§ **Exercise tasks**:
a - In the news excerpt on Yemen's unrest, how many "terrorists" did the defence ministry say army forces killed in Zinjibar?
b - Extend the news excerpt on the unrest in Yemen, picking up after its final sentence.

§ **Document segment**:
⟨
Saleh has withstood nearly six months of protests and multiple diplomatic attempts to ease him out - all but paralysing Yemen and threatening even greater violence.
Saudi Arabia and Western countries fear protracted chaos could give al-Qaeda a foothold in the impoverished Arabian peninsula state, which straddles oil export routes and has been a cornerstone of US counterterrorism strategy.
His loyalists pledge Saleh, in his fourth decade of rule and a pillar of US counterterrorism strategy, will return in days.
His opponents demand he formally hand over power immediately.
Thousands of protesters from each camp filled the streets of the capital Sanaa after Friday Muslim prayers.
Even before protests against Saleh, which have been met with increasing violence, broke out, Yemen was gripped by conflict with separatists in the south and periodic fighting with Shia rebels in the north.
In a statement sent via text message, the defence ministry said army forces had killed 18 "terrorists" in Zinjibar, and another three in Lawdar, a second provincial city. The army destroyed a weapons and ammunition cache in Zinjibar, it said.
State television said fighting continued across the province, and residents of an area near Zinjibar said state forces launched air strikes on the city.
Gunmen also attacked a Yemeni military lorry in Lawdar, officials said, wounding 10 people including civilian passers-by.
The gunmen looted the vehicle, which was loaded with foodstuffs and headed for a military base, before fleeing, officials said.
Despite the violence in the south, a ceasefire has held in Sanaa since Saleh left, after more than 200 people were killed and thousands fled over two weeks in clashes between his loyalists and the forces of tribal leader Sheikh Sadeq al-Ahmar, who backs the protesters.
⟩
§ **Raw data**:
⟨
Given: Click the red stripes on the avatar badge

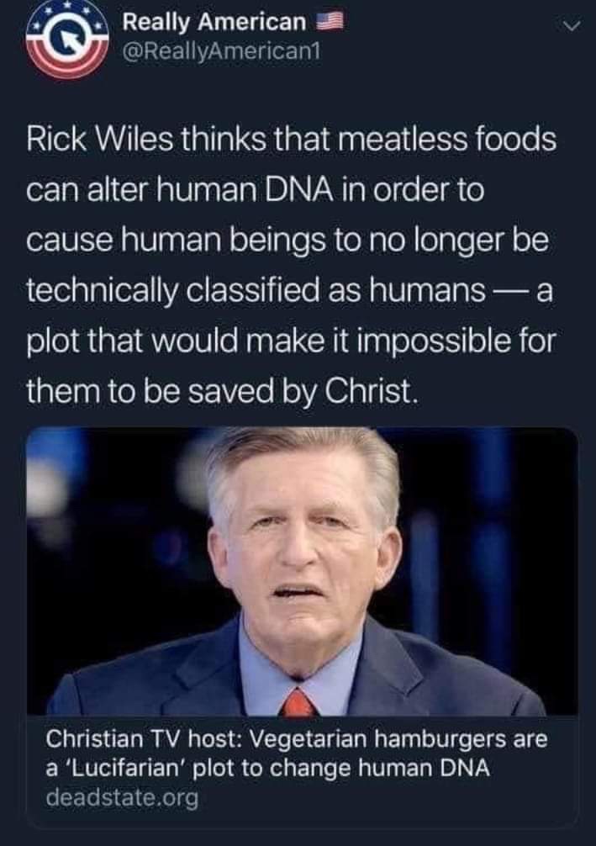Looking at the screenshot, I should (x=67, y=64).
⟩
§ **Responses to the exercise**:
a - 18

b -
A group of opposition parties have told Saleh's ruling General People's Congress party it would form its own transitional assembly in a week if he did not cede power.
It is not clear that those parties have any significant influence over many of the protesters.
"The parties think the youth can continue to be their weapon in the face of Saleh, but in negotiations pay no attention to them," said Adel Saleh, an organiser with one of the youth groups active in protests demanding Saleh's departure.
"The opposition has become part of the regime we want to bring down, and are no different than it."
Many government ministries are not functioning as staff stay away and Sanaa is suffering from cuts in electricity, fuel and water supplies.
The situation has grown even direr in Zinjibar.
Health officials have described bodies lying in the streets of the city, which once had a population of some 50,000 and is now nearly empty, and without water or electricity.
Yemen's state news agency Saba said on Thursday the UN High Commissioner for Refugees was arranging humanitarian aid for 10,000 people fleeing Abyan after attacks from al-Qaeda.
Saudi's state news agency quoted a Yemeni health ministry official saying there could be as many as 20,000 refugees.